Imo weights is one of the best CV you can do.
 
If anyone wants to get in ridiculous good shape or just fit.

Try Tabata, trust me I have been doing weights for years. If you want to get FIT instead of being a big meat head.

If you have an iPhone download the gymboss app.
 
^
Palmitic acid is linked with cardiovascular disease and is noted for decreasing your HDL level, not increasing it. It's also a long chain saturated acid which as I stated before brings many negatives on the body.

Stearic and lauric acids on the other hand are indeed healthy.

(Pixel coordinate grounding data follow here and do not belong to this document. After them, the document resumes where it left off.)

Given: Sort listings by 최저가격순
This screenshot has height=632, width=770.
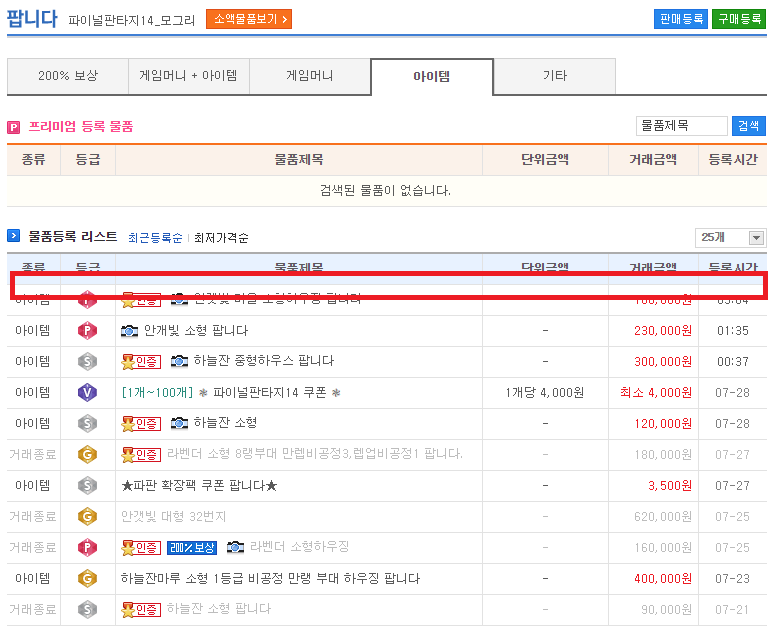Looking at the screenshot, I should [221, 238].
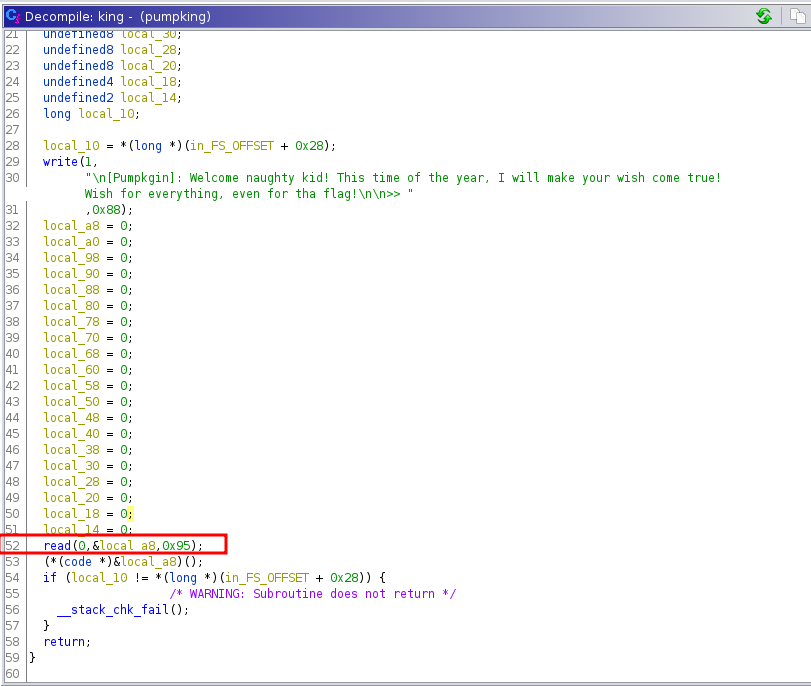811x686 pixels.
Task: Click the read function call on line 52
Action: click(x=57, y=545)
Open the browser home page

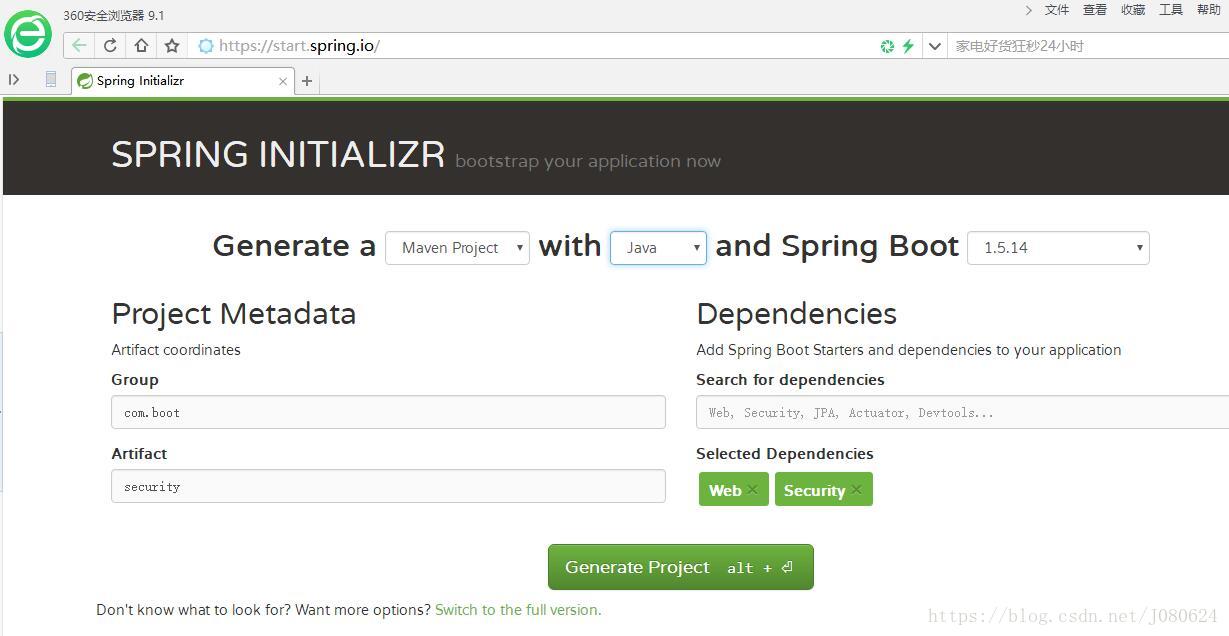click(139, 45)
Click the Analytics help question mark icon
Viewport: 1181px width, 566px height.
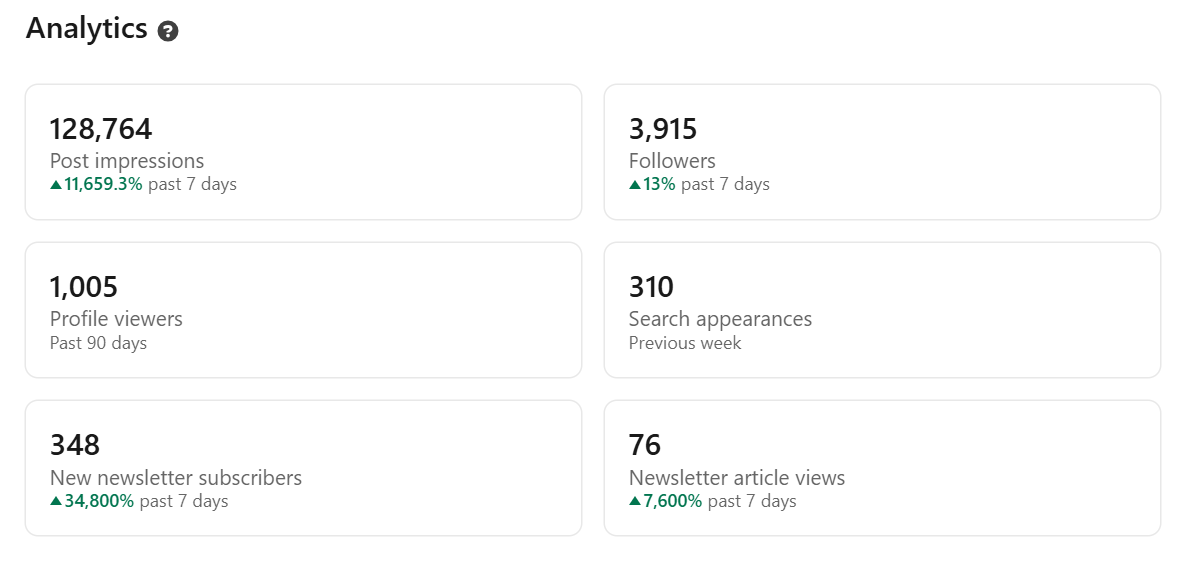pos(168,31)
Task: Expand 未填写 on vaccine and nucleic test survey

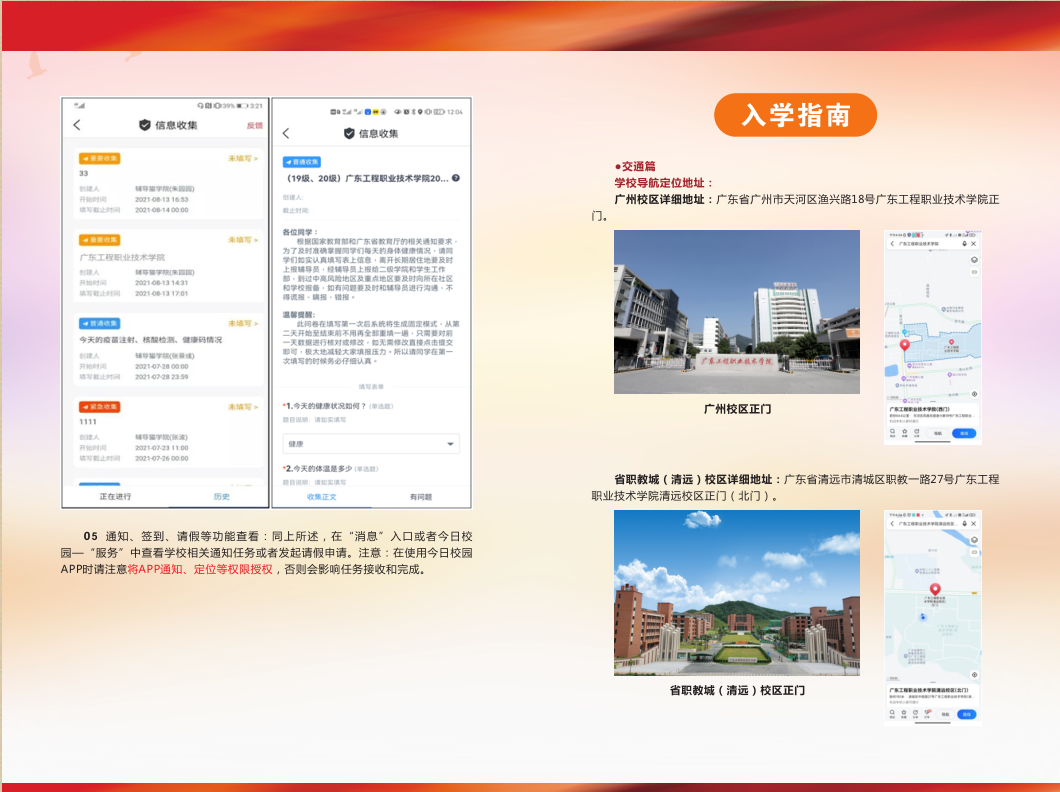Action: point(243,323)
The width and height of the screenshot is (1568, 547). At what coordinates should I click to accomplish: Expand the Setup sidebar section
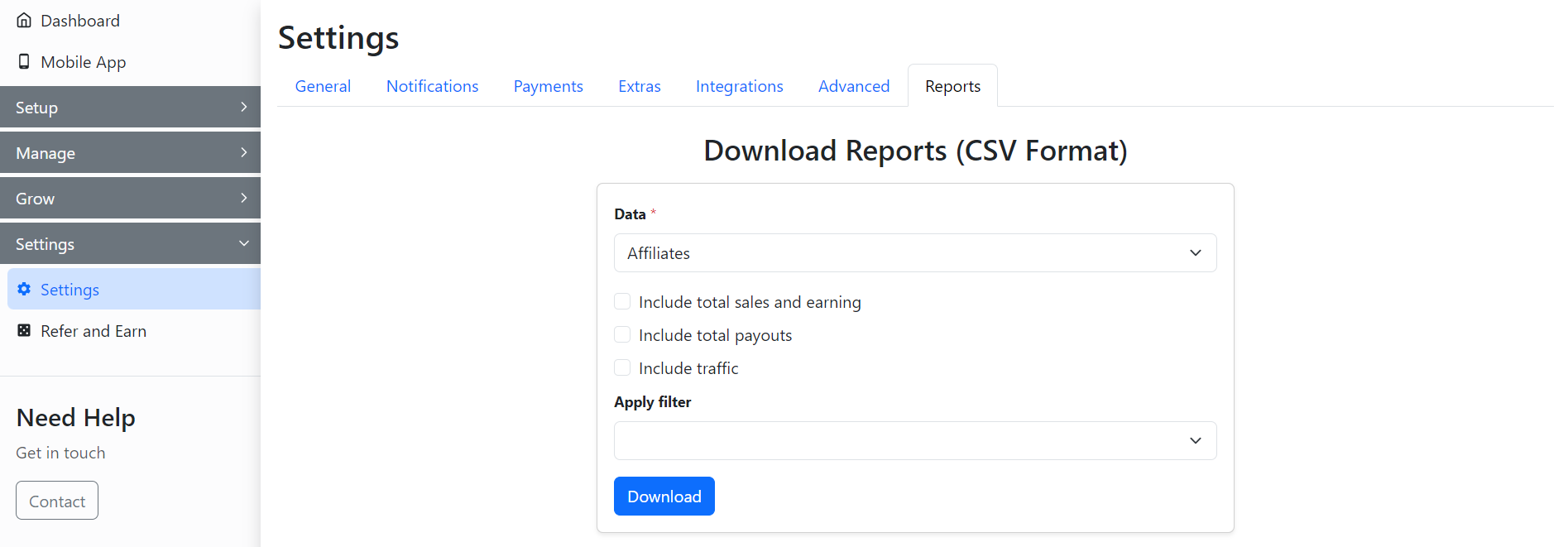tap(130, 108)
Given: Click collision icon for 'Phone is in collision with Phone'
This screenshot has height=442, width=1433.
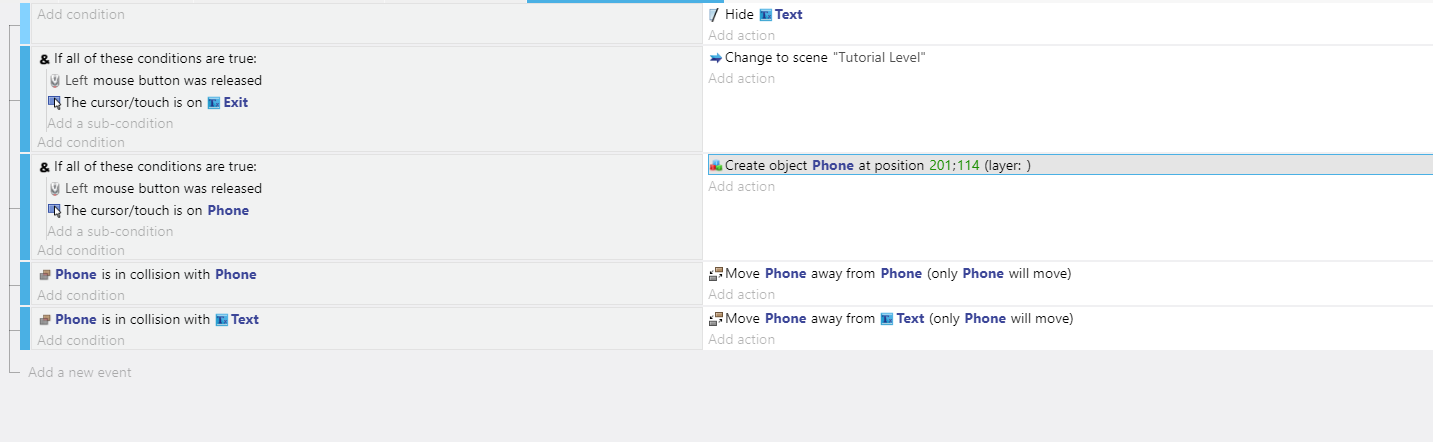Looking at the screenshot, I should pyautogui.click(x=45, y=275).
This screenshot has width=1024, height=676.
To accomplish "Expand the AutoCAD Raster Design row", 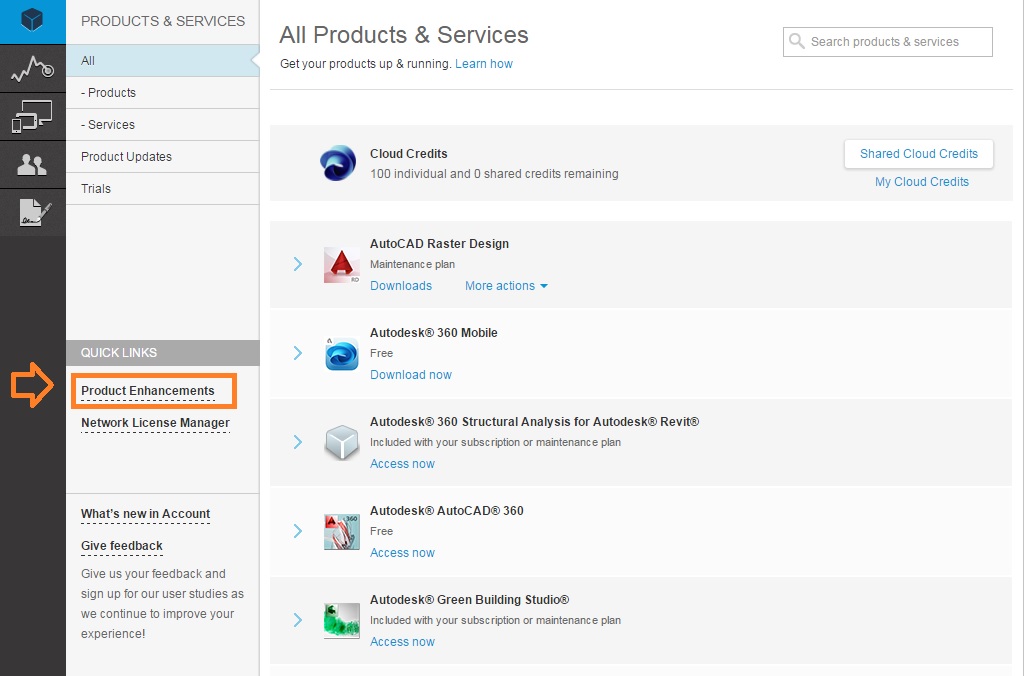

Whilst I don't disagree with your point about Palmitic acid being one of the less healthy saturated fats, there are well documented instances of cultures/people/tribes that consume a diet of mainly milk, blood and beef (which are high in palmitic acid) having next to no instances of heart disease, obesity, diabetes, osteoporosis or cancer. It is obviously reasonable to suggest that their relatively health/active lifestyles and lack of processed food protect them from any ill effects of this saturated fat (you could also argue that the benefits of stearic acid cancel out the negatives of palmitic acid, and as they often occur together in meat not to worry too much).

I guess what I'm trying to say is whilst certain saturated fats aren't always the heathliest for people, evidence suggests that other factors such as sugary foods, simple carbs, processed foods, trans fats etc are a much more serious health concern then getting too worked up over saturated fats.